Problem to solve: Please, from the entries below, transcribe exactly the lines that begin at the line with "Screen dimensions: 650x636" and end at the line with "Task: Switch to the Мужчинам tab", without the pictures.

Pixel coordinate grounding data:
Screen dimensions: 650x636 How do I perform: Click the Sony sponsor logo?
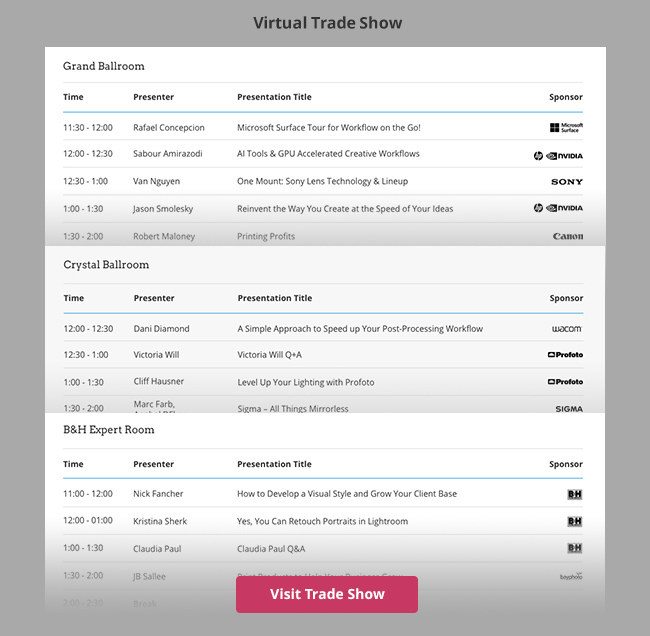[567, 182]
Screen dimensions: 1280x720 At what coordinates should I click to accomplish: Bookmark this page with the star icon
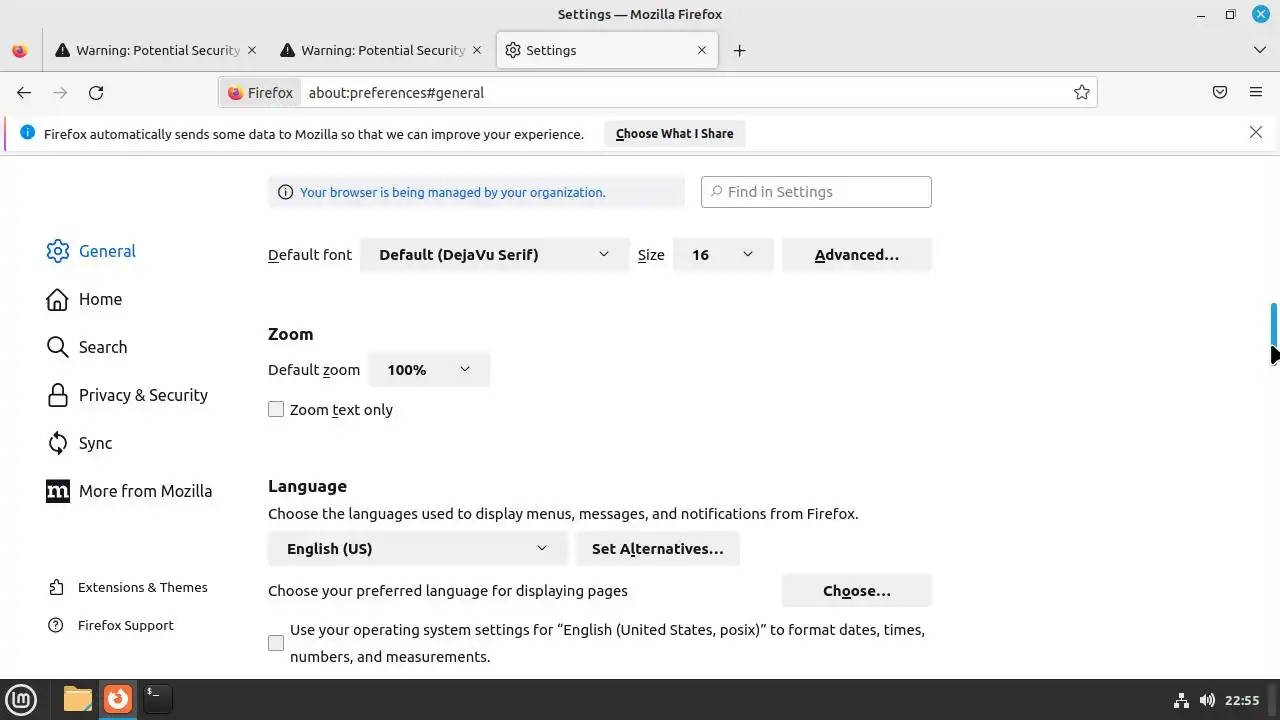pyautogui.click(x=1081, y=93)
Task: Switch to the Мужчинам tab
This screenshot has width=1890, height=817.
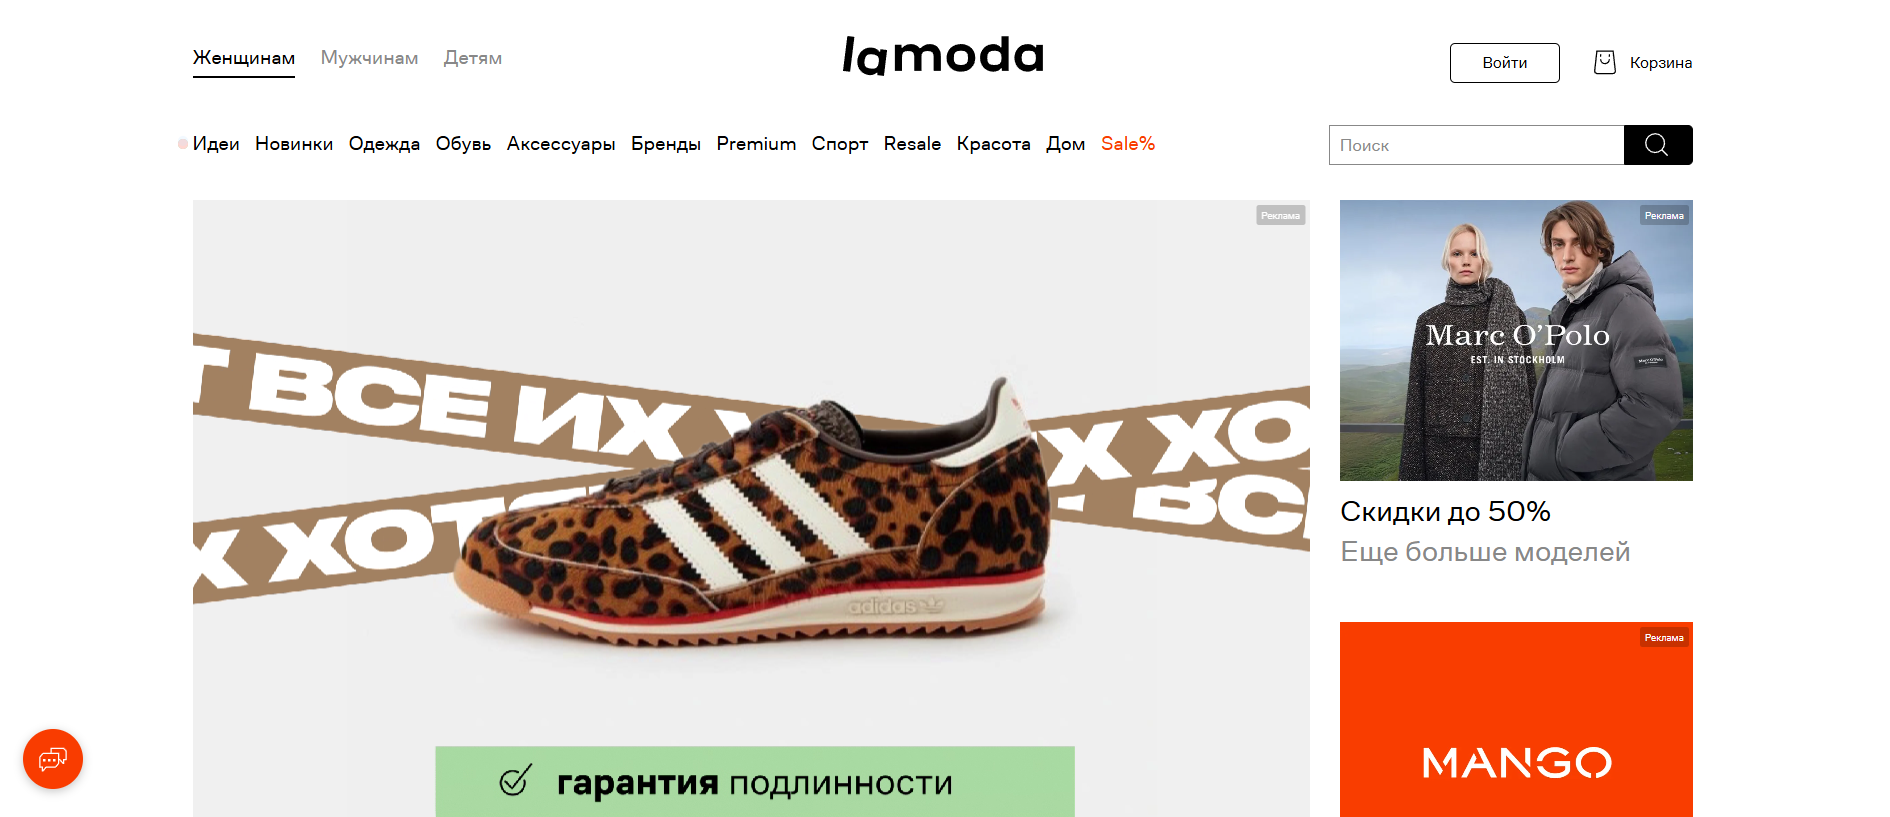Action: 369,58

==

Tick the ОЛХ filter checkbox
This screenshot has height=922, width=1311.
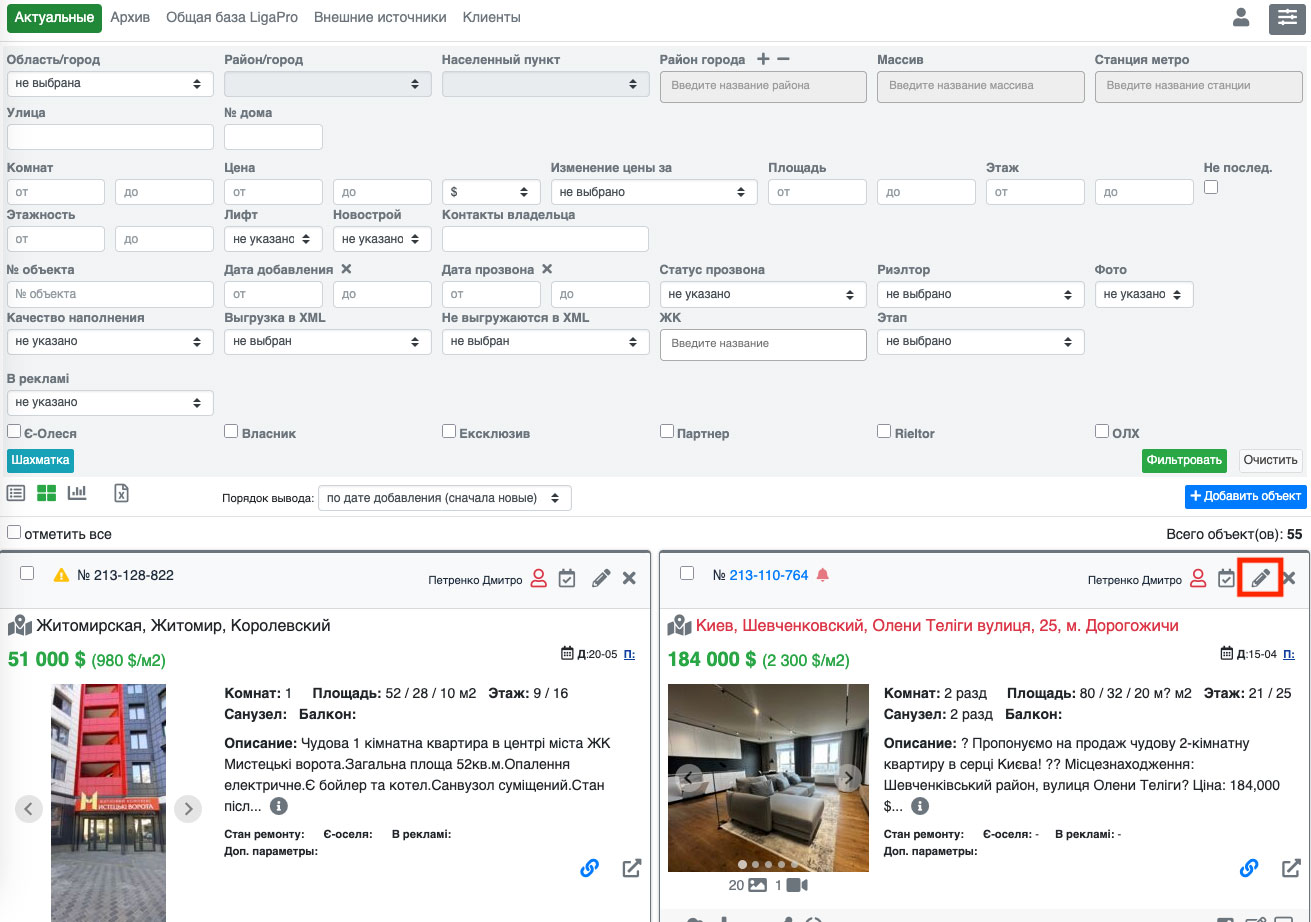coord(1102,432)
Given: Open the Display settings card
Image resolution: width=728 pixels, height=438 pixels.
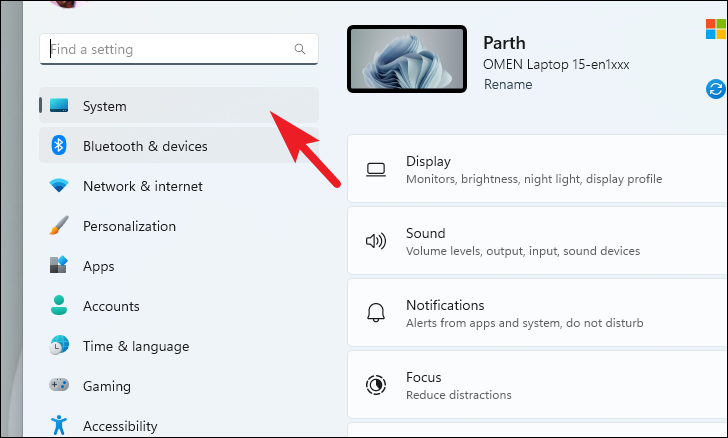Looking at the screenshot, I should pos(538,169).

Response:
Screen dimensions: 650x636 How do I perform: Click the Sony sponsor logo?
[567, 182]
Screen dimensions: 1280x720 At what coordinates should I click to accomplish: Bookmark this page with the star icon
pyautogui.click(x=1081, y=93)
Task: Switch to the Мужчинам tab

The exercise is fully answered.